(Dataset excerpts)
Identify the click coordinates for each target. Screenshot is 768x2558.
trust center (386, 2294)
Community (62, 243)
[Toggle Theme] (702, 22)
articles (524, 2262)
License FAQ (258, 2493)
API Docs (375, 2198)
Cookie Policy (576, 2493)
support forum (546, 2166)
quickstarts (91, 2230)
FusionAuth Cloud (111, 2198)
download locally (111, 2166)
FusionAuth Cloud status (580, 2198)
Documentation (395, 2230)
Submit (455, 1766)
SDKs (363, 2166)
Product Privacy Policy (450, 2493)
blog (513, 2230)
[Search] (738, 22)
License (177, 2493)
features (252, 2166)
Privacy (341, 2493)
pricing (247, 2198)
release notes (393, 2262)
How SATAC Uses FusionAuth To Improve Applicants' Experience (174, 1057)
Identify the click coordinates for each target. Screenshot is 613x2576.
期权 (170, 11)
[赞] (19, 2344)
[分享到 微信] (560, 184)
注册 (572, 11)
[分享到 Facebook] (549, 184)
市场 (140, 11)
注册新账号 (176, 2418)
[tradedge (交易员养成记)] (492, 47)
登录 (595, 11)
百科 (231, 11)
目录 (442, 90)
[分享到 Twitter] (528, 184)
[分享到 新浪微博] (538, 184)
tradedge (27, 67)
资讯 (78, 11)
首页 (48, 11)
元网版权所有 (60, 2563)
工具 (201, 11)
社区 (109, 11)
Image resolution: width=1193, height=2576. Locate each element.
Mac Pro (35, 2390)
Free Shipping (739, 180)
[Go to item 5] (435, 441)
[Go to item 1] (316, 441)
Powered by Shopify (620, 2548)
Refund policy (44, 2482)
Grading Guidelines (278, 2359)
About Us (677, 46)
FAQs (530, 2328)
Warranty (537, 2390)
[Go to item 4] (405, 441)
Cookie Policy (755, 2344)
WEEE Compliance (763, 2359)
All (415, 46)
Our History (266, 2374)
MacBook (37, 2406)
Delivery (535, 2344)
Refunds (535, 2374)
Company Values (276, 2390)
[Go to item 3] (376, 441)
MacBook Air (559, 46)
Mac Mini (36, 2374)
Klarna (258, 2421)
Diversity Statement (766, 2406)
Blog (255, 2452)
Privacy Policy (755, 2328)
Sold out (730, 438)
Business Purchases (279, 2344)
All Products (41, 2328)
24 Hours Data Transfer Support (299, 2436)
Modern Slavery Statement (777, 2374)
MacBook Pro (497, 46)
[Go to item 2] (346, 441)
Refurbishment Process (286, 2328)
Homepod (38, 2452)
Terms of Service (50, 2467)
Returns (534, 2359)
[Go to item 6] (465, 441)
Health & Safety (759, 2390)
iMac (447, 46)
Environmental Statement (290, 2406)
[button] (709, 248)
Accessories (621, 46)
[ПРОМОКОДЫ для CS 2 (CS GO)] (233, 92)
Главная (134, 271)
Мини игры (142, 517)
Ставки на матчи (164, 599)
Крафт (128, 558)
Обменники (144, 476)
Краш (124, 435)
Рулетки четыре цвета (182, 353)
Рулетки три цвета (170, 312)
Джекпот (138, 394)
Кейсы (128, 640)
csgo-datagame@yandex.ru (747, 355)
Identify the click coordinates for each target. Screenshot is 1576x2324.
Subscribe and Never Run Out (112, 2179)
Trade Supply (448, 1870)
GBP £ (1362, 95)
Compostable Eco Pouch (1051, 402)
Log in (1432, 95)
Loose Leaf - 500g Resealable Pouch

* [Instructions to follow]
Go through the records and output them all, word for word.

* [Task response]
Identify the click coordinates for each target. Screenshot is 768x2558.
trust center (386, 2294)
Community (62, 243)
[Toggle Theme] (702, 22)
articles (524, 2262)
License FAQ (258, 2493)
API Docs (375, 2198)
Cookie Policy (576, 2493)
support forum (546, 2166)
quickstarts (91, 2230)
FusionAuth Cloud (111, 2198)
download locally (111, 2166)
FusionAuth Cloud status (580, 2198)
Documentation (395, 2230)
Submit (455, 1766)
SDKs (363, 2166)
Product Privacy Policy (450, 2493)
blog (513, 2230)
[Search] (738, 22)
License (177, 2493)
features (252, 2166)
Privacy (341, 2493)
pricing (247, 2198)
release notes (393, 2262)
How SATAC Uses FusionAuth To Improve Applicants' Experience (174, 1057)
Identify the click coordinates for each target. Screenshot is 613x2576.
期权 (170, 11)
[赞] (19, 2344)
[分享到 微信] (560, 184)
注册 (572, 11)
[分享到 Facebook] (549, 184)
市场 (140, 11)
注册新账号 (176, 2418)
[tradedge (交易员养成记)] (492, 47)
登录 (595, 11)
百科 (231, 11)
目录 (442, 90)
[分享到 Twitter] (528, 184)
[分享到 新浪微博] (538, 184)
tradedge (27, 67)
资讯 (78, 11)
首页 (48, 11)
元网版权所有 (60, 2563)
工具 (201, 11)
社区 (109, 11)
Image resolution: width=1193, height=2576. Locate each element.
Mac Pro (35, 2390)
Free Shipping (739, 180)
[Go to item 5] (435, 441)
[Go to item 1] (316, 441)
Powered by Shopify (620, 2548)
Refund policy (44, 2482)
Grading Guidelines (278, 2359)
About Us (677, 46)
FAQs (530, 2328)
Warranty (537, 2390)
[Go to item 4] (405, 441)
Cookie Policy (755, 2344)
WEEE Compliance (763, 2359)
All (415, 46)
Our History (266, 2374)
MacBook (37, 2406)
Delivery (535, 2344)
Refunds (535, 2374)
Company Values (276, 2390)
[Go to item 3] (376, 441)
MacBook Air (559, 46)
Mac Mini (36, 2374)
Klarna (258, 2421)
Diversity Statement (766, 2406)
Blog (255, 2452)
Privacy Policy (755, 2328)
Sold out (730, 438)
Business Purchases (279, 2344)
All Products (41, 2328)
24 Hours Data Transfer Support (299, 2436)
Modern Slavery Statement (777, 2374)
MacBook Pro (497, 46)
[Go to item 2] (346, 441)
Refurbishment Process (286, 2328)
Homepod (38, 2452)
Terms of Service (50, 2467)
Returns (534, 2359)
[Go to item 6] (465, 441)
Health & Safety (759, 2390)
iMac (447, 46)
Environmental Statement (290, 2406)
[button] (709, 248)
Accessories (621, 46)
[ПРОМОКОДЫ для CS 2 (CS GO)] (233, 92)
Главная (134, 271)
Мини игры (142, 517)
Ставки на матчи (164, 599)
Крафт (128, 558)
Обменники (144, 476)
Краш (124, 435)
Рулетки четыре цвета (182, 353)
Рулетки три цвета (170, 312)
Джекпот (138, 394)
Кейсы (128, 640)
csgo-datagame@yandex.ru (747, 355)
Identify the click coordinates for each target. Screenshot is 1576x2324.
Subscribe and Never Run Out (112, 2179)
Trade Supply (448, 1870)
GBP £ (1362, 95)
Compostable Eco Pouch (1051, 402)
Log in (1432, 95)
Loose Leaf - 500g Resealable Pouch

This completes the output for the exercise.